Researchers at the University of Leeds have created a mathematical model that predicts how stalagmite-like structures form in nuclear processing plants.
Utilising data taken from its model, the research team at the University of Leeds aims to reduce the number of potentially dangerous manual inspections of nuclear waste containers.
“It’s a wonderful example of how complex mathematical models can have everyday applications,” said Duncan Borman, from the School of Civil Engineering at the University of Leeds, and co-author of the study.
“The modelling tool can be applied to a range of ’fouling’ type applications such as [industrial boilers, refining plants, and within large laboratory equipment such as fume cupboards],” Borman said.
“This includes heat exchangers where there are regular issues of deposits building up which block and reduce performance.”
According to Borman, the model can also be used to understand the way these deposits will form so that interventions can be made to minimise them.
Originally approached by the National Nuclear Laboratory (NNL) and nuclear management firm Sellafield, Borman’s team was tasked with predicting the shapes that precipitate from nuclear process solutions that can form in containment chambers.
Daniel Lesnic, from the School of Mathematics at the University of Leeds and co-author of the study, said: “Our first thought was to find a suitable analogy in nature. At first we looked at how lava flows from a volcano to the ocean, but the formation of stalagmites in caves mimics the process much more closely.
“Geologists have well-established models for the formation of stalagmites. So we are taking models from one field of science and applying them to a completely different discipline.”
Within the nuclear industry, hazardous salt solutions can arise within industrial containment vessels. The salt solution precipitates out, forming structures with morphologies that bear a resemblance to stalagmites, the researchers said.
According to the researchers, if left unchecked, there is a potential for these solutions to multiply, which increases the hazard risk within a nuclear containment chamber.
The nuclear model, which was based on an existing model for predicting stalagmite growth, was adapted to include the chemical and physical properties of the particular salt solution of interest to the nuclear industry; a more realistic fluid flow; and to consider the sensitivity of results to varying temperature.
Mike Dawson from the School of Chemical and Process Engineering at the University of Leeds and study leader, said: “It took many months of intensive research to develop the model. The big test came when we tested the model against real data from the National Nuclear Laboratory.
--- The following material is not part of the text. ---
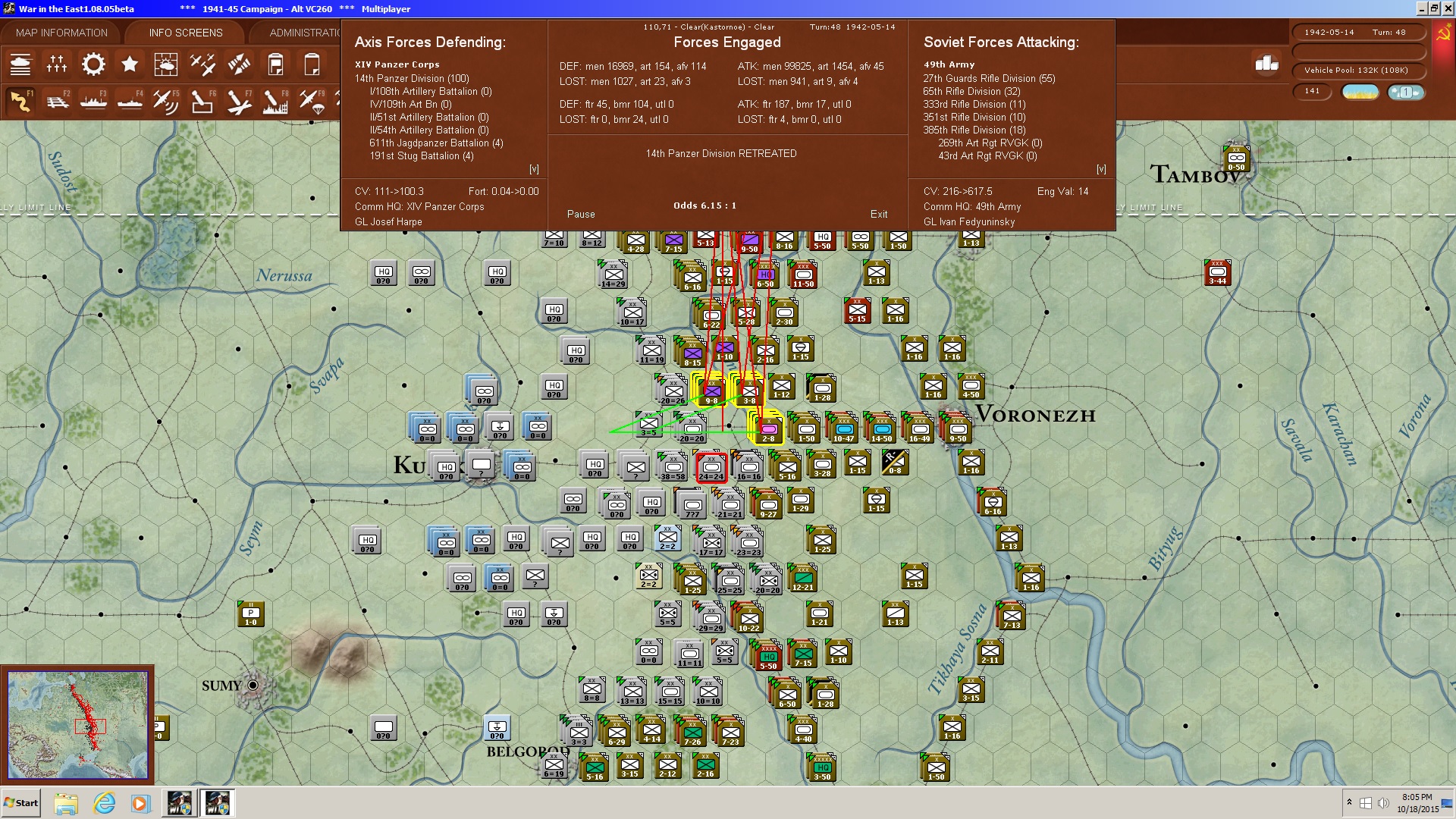Open the losses screen crosses icon
The width and height of the screenshot is (1456, 819).
click(57, 64)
“Our model stood up to the test. For the first time it was possible to predict the morphology of these complex crystallising flows reliably.”
The research team said that its model provides a “new tool” for the NNL and Sellafield, with the potential to “save both money and continue to ensure they are at the forefront of world-leading safety technology”.
Looking ahead, the research team will continue to work alongside the NNL and Sellafield to adapt the model to a range of processes.
This includes boilers and evaporators, but also safety related systems, the researchers said.
A full account of the study has been published in the journal Computers & Chemical Engineering.